そして、二人に近づきニッと笑みを見せると、互いに片方の腕をとられ、アキラとジルはさっきまで彼がいた受付窓口へと連れて行かれた。
「はいっ! これで問題ないでしょ?」
彼が窓口のギルド職員に笑顔で尋ねると、
「あ、あのね……。いくらアンタが星四つの称号持ってたって、いきなりこんな子供二人をパーティとして認めろって言われても、それは無理だよ」
「他の仕事にしな」とあきれながら手を振る職員。
「あら? でもこの仕事を請ける条件には『三人一組』ってコトしか記載されてないわよ。だったら問題ないんじゃない?」
尚も食い下がる彼に職員はため息をつきながら「いいかい?」と諭すように言葉を続ける。

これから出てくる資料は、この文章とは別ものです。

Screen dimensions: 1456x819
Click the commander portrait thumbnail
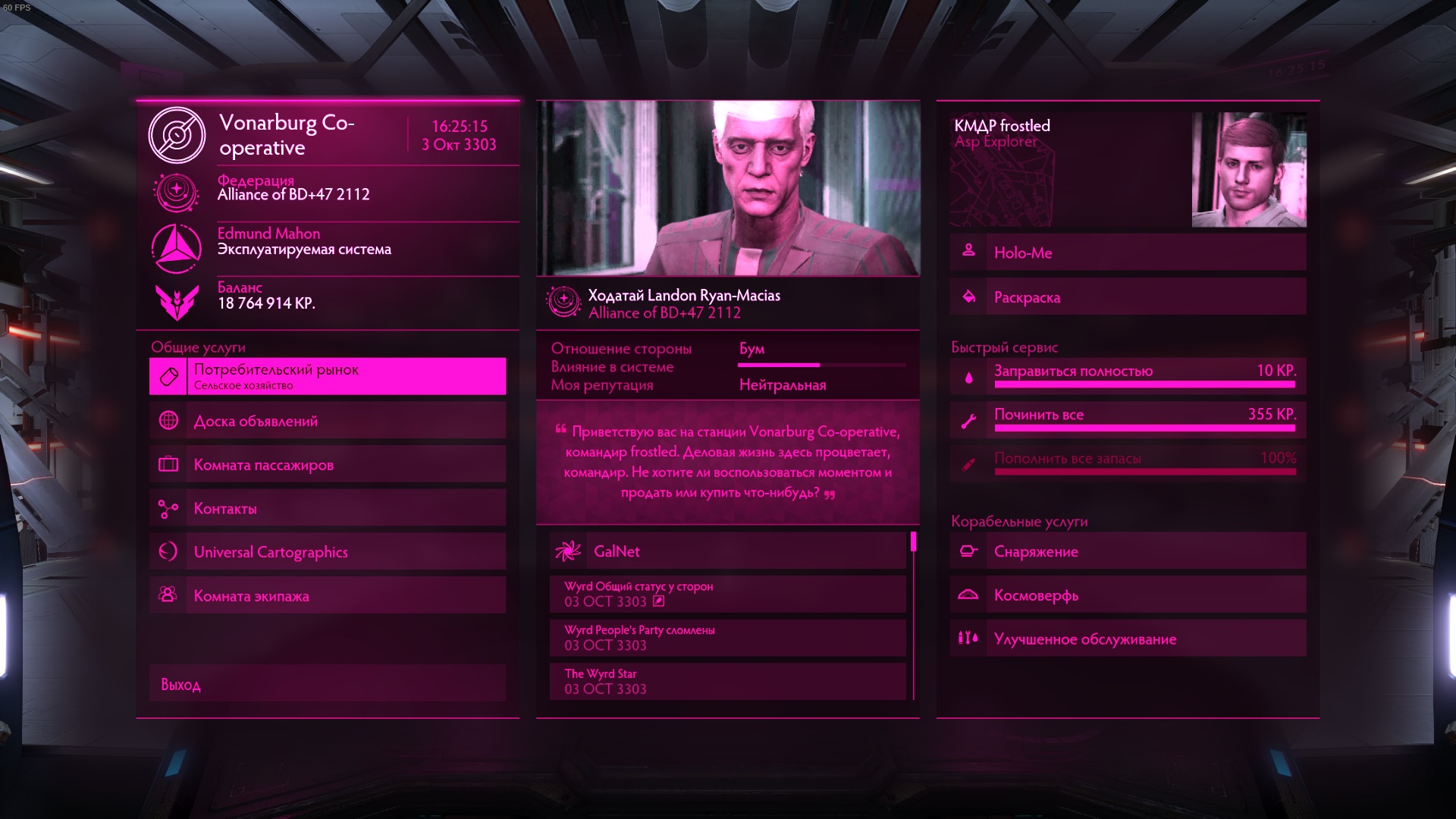pos(1249,170)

「アンタの請け負う仕事は、信頼できるパーティ三人が揃って初めて成り立つんだ。確かにここには『三人一組』以外何も書いてないが、普通は書かなくても仕事内容に目を通した時点でちゃんとしたパーティを連れてくるもんだよ。それを……まあ、そこらで会った子供を連れてきて……大体、その子ら初心者でしょ?」
「いえ。私は星二つです」
「へっ?」
職員のその言葉にジルは軽く手を上げ答え、腰に巻いてるポシェットから『ギルド認証カード』を取り出した。
「星二つって……アンタまだ未成年だよね?」
そのカードを確認しながら目を丸くし驚く職員。
「はい。十六歳です」
「じゅ、十六で星二つって……」
「魔法学校の実習で何度か仕事を請け負い、その時に称号を頂きました」
「!……そ、そうかい。……アンタ、なかなか優秀なんだね」
そう言って、職員は感心する眼差しでジルを見ている。
「てことは、そちらの彼女も……」
今度はアキラに視線をやり職員が尋ねると、
「えーっと、あたしは――」
「そうよ。この子も一緒よ。別に驚くコトないでしょ。一五歳で星五つの炎使いもいるくらいなんだし。ほら、さっさっと手続き済まして頂戴な!」
急かすように職員に向かって手を振る彼に「わ、分かりましたよ。少しお待ち下さい」と告げ、徐(おもむろ)に椅子から立ち上がり、席から離れた後ろの引出しを探っている。
その間、アキラは彼に小声で尋ねる。
「あ、あの、あたしたちひょっとして、この仕事一緒に請ける流れなんですか?」
「ん。そうよ。まっ、心配しなくて大丈夫よ。そんな大した仕事じゃないから。それにこの仕事請け負ってる期間中は旅費全部ギルド持ちだし、悪くない話でしょ?」
「!……そ、それ、本当ですかっ?」
彼のその話にいち早く反応したのはジルだった。
「ホントよ。期間は五日。その間の交通費、食費、宿泊費は全部こちら持ち」
「やりますっ! ね、アキラ、やるでしょ?」
「う、うん……」
ジルの勢いに気圧されアキラはつい頷く。
「ふふ。元気があってよろしい。あ、職員さん来たわよ」
そうこうしてるうちに、職員が持ってきた紙を三枚彼に手渡す。
「ここに書いてる注意事項をようく読んで、署名が済んだら持ってきて下さいな」
「了解!」
彼は渡された紙をアキラとジルにも配り、署名を書くため近くのテーブルを三人で囲んだ。
「……はいっ、了解、と」
最初にサッと羽ペンで署名を終えたのは彼――メリー。
「……んーっと、はい、オーケー」
次に終えたのはジル。そして――
「…………コレ、何て書いてあんの?」
最後に読むコトすらできないアキラがポツリと呟いた。